Rewrite the stretch of the listing below, from the line containing "Image resolution: width=1572" through the line containing "center [22, 285].", as a JSON list of strings, one per line, leaving out any blank lines.

** start of Supplied records **

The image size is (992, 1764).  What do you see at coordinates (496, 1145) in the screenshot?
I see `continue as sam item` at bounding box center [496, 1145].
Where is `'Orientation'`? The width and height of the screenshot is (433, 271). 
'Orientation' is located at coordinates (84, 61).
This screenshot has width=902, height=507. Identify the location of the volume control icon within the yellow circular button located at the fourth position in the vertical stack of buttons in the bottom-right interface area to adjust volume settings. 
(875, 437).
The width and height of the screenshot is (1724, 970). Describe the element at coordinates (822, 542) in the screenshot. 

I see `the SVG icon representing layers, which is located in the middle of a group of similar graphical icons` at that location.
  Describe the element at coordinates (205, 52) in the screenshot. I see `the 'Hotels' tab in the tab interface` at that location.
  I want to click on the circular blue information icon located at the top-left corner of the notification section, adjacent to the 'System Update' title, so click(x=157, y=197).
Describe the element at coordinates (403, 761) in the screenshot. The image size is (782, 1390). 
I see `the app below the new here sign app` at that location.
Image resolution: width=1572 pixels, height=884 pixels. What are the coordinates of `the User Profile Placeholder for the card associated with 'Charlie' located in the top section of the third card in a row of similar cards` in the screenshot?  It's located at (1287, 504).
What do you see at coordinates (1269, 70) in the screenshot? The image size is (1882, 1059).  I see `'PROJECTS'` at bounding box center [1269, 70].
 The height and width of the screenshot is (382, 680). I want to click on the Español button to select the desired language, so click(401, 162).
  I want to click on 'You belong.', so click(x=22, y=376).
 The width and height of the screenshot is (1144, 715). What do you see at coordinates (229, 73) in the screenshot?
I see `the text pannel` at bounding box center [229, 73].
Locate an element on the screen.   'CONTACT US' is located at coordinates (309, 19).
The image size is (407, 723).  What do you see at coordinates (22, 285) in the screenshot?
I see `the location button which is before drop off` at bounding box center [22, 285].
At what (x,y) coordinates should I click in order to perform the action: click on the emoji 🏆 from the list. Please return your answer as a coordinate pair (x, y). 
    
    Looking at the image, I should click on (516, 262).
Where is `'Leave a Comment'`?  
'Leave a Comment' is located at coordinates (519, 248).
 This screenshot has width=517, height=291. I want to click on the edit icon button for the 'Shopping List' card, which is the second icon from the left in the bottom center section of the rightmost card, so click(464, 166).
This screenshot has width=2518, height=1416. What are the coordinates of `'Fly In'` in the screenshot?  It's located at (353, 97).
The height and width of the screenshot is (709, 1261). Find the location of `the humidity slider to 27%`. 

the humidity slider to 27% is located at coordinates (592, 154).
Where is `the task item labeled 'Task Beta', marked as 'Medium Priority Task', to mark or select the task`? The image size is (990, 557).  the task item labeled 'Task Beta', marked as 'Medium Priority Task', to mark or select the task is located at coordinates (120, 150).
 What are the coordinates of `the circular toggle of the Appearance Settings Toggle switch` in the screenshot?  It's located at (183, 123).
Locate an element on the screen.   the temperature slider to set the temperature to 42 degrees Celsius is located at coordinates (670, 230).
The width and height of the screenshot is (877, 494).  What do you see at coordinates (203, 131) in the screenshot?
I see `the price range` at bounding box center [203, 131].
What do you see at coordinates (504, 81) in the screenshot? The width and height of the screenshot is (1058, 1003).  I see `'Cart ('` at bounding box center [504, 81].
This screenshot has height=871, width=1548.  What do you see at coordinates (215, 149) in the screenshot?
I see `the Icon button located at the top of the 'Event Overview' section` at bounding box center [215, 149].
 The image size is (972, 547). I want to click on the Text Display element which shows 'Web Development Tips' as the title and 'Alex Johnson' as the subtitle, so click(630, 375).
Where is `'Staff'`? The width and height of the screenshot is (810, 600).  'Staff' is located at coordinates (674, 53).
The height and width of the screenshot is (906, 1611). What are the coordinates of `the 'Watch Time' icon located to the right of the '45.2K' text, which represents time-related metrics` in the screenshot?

** end of Supplied records **

(Task answer):
[
  "Image resolution: width=1572 pixels, height=884 pixels. What are the coordinates of `the User Profile Placeholder for the card associated with 'Charlie' located in the top section of the third card in a row of similar cards` in the screenshot?  It's located at (1287, 504).",
  "What do you see at coordinates (1269, 70) in the screenshot? The image size is (1882, 1059).  I see `'PROJECTS'` at bounding box center [1269, 70].",
  " The height and width of the screenshot is (382, 680). I want to click on the Español button to select the desired language, so click(401, 162).",
  "  I want to click on 'You belong.', so click(x=22, y=376).",
  " The width and height of the screenshot is (1144, 715). What do you see at coordinates (229, 73) in the screenshot?",
  "I see `the text pannel` at bounding box center [229, 73].",
  "Locate an element on the screen.   'CONTACT US' is located at coordinates (309, 19).",
  "The image size is (407, 723).  What do you see at coordinates (22, 285) in the screenshot?",
  "I see `the location button which is before drop off` at bounding box center [22, 285]."
]